De Amerikaanse filosofie was lang: een grote cilinderinhoud verbergt vast een deel van de tekortkomingen. Het onderstel? Dat wat er voor zorgt dat je in een bocht quasi even snel kan zijn als in rechte lijn? Weinig interesse. In het land van de donut is meer gripverlies net een goede zaak. Het hoort bij de filosofie. Alleen ligt die filosofie intussen in het verleden. Sinds enkele jaren hebben de ingenieurs zich nu toch gebogen over de vraag ‘wat moesten we nu eens moeite doen voor het onderstel?
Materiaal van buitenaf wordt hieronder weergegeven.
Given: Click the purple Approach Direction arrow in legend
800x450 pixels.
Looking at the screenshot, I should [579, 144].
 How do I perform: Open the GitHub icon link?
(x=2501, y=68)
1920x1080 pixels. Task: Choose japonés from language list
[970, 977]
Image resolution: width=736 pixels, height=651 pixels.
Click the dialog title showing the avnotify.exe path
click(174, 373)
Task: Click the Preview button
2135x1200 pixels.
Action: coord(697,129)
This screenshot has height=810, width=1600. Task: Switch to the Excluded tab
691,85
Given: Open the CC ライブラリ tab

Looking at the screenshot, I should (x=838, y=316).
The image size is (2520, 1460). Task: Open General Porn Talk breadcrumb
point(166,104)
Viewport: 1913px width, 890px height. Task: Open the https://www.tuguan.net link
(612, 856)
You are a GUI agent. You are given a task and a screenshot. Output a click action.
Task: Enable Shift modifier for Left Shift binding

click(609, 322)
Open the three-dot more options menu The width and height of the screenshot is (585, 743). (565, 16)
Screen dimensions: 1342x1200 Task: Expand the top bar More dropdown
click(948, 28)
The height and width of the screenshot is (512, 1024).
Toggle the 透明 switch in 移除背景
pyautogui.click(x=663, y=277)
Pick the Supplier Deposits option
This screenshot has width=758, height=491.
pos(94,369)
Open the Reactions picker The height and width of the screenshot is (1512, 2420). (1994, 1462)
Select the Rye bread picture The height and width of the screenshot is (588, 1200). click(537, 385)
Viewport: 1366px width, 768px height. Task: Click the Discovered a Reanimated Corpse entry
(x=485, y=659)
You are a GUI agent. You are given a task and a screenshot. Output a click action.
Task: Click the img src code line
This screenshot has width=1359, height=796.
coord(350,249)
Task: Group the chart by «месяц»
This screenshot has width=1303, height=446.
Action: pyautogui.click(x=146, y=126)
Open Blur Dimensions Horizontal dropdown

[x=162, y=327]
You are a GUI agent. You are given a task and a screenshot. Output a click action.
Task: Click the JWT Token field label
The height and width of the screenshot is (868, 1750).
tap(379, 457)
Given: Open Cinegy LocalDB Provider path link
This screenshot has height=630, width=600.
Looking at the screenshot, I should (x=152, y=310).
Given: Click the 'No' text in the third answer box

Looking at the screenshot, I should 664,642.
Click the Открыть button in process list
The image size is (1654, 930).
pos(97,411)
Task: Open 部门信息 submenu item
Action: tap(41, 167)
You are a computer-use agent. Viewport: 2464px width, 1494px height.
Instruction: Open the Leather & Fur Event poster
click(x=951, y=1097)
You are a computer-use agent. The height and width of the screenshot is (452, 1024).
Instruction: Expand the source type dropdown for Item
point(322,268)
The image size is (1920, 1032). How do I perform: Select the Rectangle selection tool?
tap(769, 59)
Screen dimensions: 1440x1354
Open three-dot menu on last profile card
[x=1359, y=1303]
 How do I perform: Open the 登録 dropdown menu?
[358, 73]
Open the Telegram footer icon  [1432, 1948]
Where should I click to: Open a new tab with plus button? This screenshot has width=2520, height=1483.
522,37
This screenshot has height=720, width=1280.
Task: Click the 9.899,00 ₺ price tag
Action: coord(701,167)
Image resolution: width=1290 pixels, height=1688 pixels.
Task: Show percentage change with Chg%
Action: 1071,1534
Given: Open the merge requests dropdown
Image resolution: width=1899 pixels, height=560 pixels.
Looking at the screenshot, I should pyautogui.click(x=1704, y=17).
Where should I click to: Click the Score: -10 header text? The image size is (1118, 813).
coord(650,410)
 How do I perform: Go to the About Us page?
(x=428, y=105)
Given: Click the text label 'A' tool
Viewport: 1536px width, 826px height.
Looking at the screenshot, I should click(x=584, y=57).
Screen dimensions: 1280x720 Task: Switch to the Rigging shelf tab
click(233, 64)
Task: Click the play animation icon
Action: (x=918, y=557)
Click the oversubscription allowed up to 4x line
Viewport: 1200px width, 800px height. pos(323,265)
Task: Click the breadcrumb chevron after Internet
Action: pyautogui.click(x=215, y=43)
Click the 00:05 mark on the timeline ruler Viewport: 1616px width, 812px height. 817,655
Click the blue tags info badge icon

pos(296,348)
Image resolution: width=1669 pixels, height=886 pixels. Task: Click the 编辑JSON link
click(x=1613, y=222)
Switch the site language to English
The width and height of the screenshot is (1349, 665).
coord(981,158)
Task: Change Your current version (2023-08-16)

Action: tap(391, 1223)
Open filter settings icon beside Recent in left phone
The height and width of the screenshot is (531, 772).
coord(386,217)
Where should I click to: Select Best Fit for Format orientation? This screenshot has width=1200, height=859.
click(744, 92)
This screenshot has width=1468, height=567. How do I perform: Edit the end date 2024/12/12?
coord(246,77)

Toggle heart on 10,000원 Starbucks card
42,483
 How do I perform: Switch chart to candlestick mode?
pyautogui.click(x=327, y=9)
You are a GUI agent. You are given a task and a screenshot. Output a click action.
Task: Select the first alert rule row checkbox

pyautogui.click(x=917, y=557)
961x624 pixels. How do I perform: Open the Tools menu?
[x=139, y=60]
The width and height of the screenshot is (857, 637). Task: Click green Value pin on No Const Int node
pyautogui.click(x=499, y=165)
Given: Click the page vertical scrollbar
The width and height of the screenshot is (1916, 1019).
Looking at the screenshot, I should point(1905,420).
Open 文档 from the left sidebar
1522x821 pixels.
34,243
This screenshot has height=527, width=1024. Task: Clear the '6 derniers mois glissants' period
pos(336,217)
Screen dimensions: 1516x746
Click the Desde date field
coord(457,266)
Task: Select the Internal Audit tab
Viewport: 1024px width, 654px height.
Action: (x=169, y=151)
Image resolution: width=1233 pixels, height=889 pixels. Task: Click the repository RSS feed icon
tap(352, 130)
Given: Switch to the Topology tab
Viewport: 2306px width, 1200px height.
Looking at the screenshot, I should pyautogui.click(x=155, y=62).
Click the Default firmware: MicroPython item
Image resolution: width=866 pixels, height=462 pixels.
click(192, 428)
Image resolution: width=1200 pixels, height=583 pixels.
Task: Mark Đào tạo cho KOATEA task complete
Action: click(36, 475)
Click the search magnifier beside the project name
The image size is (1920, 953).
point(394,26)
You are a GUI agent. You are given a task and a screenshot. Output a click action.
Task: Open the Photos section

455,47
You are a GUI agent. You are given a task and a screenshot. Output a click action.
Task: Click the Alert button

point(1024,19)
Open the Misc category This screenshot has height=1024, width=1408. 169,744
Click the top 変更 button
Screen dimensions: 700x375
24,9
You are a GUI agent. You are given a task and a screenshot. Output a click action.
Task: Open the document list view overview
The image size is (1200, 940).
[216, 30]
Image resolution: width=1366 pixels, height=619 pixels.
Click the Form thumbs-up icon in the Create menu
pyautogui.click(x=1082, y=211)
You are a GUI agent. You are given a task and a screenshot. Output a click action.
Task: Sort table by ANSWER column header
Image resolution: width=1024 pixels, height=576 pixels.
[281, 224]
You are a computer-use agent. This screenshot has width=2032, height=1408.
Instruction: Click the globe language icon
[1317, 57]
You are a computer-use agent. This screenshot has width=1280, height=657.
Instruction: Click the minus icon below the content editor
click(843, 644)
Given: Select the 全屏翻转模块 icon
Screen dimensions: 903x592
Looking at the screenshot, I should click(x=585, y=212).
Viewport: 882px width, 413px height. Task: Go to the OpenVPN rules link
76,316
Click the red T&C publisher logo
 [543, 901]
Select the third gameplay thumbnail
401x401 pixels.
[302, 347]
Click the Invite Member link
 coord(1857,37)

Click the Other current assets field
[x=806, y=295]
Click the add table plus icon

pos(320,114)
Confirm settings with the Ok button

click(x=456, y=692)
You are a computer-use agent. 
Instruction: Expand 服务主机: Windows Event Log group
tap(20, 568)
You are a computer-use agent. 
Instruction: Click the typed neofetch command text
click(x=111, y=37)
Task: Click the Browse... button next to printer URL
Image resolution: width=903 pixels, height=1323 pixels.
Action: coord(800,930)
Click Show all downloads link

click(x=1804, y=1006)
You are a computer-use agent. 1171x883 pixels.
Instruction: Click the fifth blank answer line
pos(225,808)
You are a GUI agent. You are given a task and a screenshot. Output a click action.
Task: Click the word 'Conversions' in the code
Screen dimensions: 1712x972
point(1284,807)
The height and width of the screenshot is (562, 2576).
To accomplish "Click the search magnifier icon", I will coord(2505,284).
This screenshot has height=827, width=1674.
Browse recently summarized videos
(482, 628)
Dan kunnen we misschien eindelijk eens een antwoord bieden op die vervelende Europeanen’. Dat is intussen gebeurd. De huidige Corvette bewijst zelfs dat de Amerikanen behoorlijk goed in dat werk zijn geworden.
Old School
De motor blijft trouw aan het oude recept. Op een moment dat Porsche en zelfs Ferrari via turbo’s aan het downsizen slaan, blijft de Corvette ‘old school’ met zijn 6.2 V8 van 466 pk en 630 Nm. Qua rendement is dat nog steeds niet zo erg indrukwekkend... Op papier tenminste. In het echt hebben de versnellingen veel van een horizontaal vuurwerk. Zowel in de sportmode als in de tracksetting maken de vier uitlaten een kabaal dat de apocalyps lijkt aan te kondigen. Dat hebben de Amerikanen steeds goed gekund, een soundtrack componeren. De motor heeft voldoende power om de 1.700 kilogram zware Corvette in 4,2 seconden naar 100 km/u te brengen. Het spelletje is pas uit bij 292 km/u. Indrukwekkende cijfers. Als toegift aan de moderne tijden, werkt de V8 met cilinderuitschakeling bij lage belasting. In ecomode, met de cruisecontrol op aan wettelijke snelheden op de snelweg, wordt hij in de praktijk een V4. Stil en verbazend zuinig. Met gemiddeld 8 l/100 km komt hij dan rond.
Rigide
Rond? Oh ja, waar waren we ook weer met dat bochtenwerk gebleven? In deze Corvette is dat kindersprel. We rijden met een grote cabrio, maar de torsiebewegingen onder last zijn anekdotisch. De wegligging wint er enorm bij. Daarvoor heeft hij zijn magnetisch gestuurde ophanging in grote mate te danken. Ze maken hem naast comfortabel ook efficiënt en snedig in het snelle werk. Wat de aaneenschakeling van de bochten betreft, kunnen we wel stellen dat de Corvette zich goed kan meten met de beste Europese concurrenten. We raden wel aan om waar mogelijk het toerental boven 3.000 opm te houden, dan is hij echt nucleair in zijn respons. Deze ‘baddie’ kan eender welke Porsche of Jaguar recht in de ogen kijken en fluisteren: you talkin’ to me?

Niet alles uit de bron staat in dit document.